| What is needed |
Rewrite the items as a numbered list, dropping blank lines, using only those between the line containing "I want to click on x-tick-label: 18, so" and the line containing "Image resolution: width=1152", both included.

| Information supplied |

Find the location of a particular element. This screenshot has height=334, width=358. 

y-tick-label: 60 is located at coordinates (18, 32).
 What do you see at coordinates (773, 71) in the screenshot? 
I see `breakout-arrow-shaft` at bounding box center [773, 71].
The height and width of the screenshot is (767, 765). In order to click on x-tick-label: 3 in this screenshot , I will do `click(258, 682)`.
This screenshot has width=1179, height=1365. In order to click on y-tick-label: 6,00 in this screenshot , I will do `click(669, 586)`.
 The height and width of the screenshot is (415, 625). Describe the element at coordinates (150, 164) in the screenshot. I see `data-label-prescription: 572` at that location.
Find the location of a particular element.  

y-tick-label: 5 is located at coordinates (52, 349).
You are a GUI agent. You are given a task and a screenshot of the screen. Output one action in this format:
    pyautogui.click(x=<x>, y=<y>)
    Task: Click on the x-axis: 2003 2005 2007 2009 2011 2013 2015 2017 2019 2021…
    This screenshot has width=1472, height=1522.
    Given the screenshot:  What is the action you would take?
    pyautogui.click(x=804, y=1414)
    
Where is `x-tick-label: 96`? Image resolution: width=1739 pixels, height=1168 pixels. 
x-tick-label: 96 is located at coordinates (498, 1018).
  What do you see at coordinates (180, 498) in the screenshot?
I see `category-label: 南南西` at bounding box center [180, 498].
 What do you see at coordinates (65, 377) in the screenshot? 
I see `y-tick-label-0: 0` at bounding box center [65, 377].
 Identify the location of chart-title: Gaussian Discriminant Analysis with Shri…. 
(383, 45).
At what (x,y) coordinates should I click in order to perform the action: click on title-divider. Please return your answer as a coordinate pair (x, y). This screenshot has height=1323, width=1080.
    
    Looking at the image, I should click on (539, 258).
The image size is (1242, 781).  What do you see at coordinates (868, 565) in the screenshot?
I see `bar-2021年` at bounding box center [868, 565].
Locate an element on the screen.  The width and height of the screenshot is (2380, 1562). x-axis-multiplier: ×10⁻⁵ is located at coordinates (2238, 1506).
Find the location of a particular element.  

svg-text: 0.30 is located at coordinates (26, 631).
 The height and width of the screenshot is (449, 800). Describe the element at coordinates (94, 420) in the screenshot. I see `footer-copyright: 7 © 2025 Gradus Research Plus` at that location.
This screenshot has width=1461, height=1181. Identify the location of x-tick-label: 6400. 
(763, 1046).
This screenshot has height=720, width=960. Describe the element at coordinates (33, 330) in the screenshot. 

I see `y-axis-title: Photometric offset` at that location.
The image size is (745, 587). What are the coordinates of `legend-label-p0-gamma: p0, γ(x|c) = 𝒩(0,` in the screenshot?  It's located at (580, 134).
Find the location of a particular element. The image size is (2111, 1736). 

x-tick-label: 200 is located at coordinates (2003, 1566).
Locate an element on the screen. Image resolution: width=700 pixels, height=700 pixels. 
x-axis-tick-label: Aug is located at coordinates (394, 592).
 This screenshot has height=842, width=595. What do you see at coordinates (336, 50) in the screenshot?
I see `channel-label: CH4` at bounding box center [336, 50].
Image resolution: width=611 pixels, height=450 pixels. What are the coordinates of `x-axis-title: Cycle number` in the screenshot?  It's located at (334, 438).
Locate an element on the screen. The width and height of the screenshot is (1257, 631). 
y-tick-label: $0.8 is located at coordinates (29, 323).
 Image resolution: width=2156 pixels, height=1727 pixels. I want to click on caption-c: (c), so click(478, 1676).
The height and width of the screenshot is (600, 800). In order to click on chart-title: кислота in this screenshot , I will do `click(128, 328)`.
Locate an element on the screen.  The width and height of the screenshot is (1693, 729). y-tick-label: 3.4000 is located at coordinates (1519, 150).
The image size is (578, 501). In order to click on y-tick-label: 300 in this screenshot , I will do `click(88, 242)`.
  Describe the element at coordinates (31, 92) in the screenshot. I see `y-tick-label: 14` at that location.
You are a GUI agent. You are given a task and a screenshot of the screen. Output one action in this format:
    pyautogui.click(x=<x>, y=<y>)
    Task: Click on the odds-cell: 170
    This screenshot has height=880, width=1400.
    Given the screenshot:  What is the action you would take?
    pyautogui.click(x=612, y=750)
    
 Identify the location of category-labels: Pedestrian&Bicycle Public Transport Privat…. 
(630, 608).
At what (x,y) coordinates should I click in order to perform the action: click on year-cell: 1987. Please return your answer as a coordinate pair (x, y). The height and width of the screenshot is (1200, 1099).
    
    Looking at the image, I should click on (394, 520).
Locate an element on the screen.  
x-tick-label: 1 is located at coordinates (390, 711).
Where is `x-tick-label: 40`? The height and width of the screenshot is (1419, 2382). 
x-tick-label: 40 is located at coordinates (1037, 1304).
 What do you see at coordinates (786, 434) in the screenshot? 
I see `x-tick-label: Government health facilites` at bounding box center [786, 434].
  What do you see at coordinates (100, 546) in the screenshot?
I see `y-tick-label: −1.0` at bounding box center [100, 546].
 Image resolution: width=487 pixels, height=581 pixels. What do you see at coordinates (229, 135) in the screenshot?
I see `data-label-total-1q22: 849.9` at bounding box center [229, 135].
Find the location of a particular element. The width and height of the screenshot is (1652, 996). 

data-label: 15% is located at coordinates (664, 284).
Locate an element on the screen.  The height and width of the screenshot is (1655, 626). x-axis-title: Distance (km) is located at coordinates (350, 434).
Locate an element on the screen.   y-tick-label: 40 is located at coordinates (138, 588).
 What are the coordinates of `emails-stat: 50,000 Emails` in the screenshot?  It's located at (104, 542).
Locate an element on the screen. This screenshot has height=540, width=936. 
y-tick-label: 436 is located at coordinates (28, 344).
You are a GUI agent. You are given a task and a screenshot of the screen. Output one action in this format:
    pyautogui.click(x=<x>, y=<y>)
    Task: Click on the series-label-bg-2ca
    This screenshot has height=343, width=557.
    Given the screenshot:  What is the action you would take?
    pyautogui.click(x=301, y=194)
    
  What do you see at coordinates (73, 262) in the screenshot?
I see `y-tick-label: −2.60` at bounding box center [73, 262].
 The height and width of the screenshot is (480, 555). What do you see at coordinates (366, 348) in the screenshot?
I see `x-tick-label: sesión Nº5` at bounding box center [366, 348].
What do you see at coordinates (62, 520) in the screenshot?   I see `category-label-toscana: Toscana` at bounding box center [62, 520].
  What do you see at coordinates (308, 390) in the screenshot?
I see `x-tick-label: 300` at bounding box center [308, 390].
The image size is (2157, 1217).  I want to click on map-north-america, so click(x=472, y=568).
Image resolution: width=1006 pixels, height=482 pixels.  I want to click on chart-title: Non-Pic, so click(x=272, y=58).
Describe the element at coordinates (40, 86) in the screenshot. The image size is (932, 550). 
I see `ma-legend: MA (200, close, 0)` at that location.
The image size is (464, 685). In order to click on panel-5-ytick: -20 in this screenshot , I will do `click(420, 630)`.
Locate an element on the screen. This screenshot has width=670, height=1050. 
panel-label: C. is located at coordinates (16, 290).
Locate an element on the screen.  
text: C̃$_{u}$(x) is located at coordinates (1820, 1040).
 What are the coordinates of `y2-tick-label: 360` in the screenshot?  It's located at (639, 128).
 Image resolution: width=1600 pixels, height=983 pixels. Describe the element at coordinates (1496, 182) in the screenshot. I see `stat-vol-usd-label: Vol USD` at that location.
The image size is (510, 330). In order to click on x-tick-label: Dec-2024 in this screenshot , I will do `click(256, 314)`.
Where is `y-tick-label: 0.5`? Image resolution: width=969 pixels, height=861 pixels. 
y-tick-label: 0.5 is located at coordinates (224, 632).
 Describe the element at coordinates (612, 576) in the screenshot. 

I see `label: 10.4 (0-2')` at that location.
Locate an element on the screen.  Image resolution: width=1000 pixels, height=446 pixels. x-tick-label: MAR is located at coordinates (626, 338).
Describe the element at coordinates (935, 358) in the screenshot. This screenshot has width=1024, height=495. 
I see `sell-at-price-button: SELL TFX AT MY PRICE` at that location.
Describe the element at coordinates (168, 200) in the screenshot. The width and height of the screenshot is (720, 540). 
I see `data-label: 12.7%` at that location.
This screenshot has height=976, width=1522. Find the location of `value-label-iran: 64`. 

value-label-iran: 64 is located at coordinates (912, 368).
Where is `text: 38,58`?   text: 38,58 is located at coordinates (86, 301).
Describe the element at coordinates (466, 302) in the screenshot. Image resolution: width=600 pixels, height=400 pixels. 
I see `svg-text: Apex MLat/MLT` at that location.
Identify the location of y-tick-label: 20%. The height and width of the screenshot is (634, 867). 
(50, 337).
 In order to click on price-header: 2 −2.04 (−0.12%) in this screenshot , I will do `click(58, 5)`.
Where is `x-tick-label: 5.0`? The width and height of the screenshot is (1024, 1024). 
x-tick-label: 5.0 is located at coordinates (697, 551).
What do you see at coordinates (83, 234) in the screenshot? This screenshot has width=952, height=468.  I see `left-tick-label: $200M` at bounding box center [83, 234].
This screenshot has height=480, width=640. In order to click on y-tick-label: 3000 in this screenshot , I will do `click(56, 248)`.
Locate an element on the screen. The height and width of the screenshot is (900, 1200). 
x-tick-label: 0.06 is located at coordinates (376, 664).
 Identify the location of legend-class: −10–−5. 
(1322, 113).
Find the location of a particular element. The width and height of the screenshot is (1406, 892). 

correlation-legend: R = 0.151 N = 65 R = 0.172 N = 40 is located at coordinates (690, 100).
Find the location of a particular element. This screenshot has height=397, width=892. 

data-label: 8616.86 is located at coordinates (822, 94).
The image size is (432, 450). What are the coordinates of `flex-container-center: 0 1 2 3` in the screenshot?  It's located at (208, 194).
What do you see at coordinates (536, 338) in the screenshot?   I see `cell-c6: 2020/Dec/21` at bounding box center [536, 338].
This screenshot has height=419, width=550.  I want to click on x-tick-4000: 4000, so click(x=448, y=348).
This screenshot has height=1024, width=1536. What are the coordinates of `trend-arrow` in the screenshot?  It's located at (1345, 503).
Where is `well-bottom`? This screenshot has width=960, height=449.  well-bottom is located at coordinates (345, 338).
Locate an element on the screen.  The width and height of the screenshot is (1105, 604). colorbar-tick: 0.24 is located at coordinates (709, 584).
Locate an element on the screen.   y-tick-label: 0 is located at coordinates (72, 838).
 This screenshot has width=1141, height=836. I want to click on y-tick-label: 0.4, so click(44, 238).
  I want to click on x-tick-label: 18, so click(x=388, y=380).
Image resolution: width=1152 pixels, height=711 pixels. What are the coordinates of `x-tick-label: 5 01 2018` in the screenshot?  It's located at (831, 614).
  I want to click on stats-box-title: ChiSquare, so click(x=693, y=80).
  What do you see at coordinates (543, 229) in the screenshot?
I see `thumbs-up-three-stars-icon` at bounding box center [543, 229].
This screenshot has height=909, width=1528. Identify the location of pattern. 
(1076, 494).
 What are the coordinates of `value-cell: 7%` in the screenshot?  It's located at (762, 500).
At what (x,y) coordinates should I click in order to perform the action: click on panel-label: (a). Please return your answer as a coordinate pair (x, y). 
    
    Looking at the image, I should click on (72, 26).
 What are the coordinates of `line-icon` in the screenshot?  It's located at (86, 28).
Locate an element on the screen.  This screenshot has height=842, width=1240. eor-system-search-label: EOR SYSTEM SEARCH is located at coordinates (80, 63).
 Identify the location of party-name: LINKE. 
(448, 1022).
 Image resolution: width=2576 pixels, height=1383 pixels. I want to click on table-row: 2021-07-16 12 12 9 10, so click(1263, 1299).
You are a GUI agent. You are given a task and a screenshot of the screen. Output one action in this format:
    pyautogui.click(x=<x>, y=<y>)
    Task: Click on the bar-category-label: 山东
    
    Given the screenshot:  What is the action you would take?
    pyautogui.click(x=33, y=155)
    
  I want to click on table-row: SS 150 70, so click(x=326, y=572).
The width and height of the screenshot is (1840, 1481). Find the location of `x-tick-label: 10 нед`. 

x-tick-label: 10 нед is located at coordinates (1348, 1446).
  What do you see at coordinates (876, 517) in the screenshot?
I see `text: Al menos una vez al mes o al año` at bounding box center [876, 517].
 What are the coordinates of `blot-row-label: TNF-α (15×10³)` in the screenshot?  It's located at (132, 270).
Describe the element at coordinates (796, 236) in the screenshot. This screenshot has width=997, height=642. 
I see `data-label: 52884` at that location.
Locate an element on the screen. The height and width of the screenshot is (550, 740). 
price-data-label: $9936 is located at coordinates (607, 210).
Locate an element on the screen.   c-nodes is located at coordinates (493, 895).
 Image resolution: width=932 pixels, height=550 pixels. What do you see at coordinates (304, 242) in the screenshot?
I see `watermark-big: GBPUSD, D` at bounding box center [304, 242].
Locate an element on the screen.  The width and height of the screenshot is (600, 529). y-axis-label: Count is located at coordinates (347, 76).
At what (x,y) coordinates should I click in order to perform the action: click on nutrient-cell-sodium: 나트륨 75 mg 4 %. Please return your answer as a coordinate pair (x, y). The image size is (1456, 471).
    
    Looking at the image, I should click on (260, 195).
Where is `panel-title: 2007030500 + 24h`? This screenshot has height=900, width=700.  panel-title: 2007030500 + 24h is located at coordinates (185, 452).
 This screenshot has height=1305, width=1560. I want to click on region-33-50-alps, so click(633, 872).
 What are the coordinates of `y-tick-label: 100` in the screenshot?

| Result |
1.   I want to click on x-tick-label: 18, so click(x=388, y=380).
2. Image resolution: width=1152 pixels, height=711 pixels. What are the coordinates of `x-tick-label: 5 01 2018` in the screenshot?  It's located at (831, 614).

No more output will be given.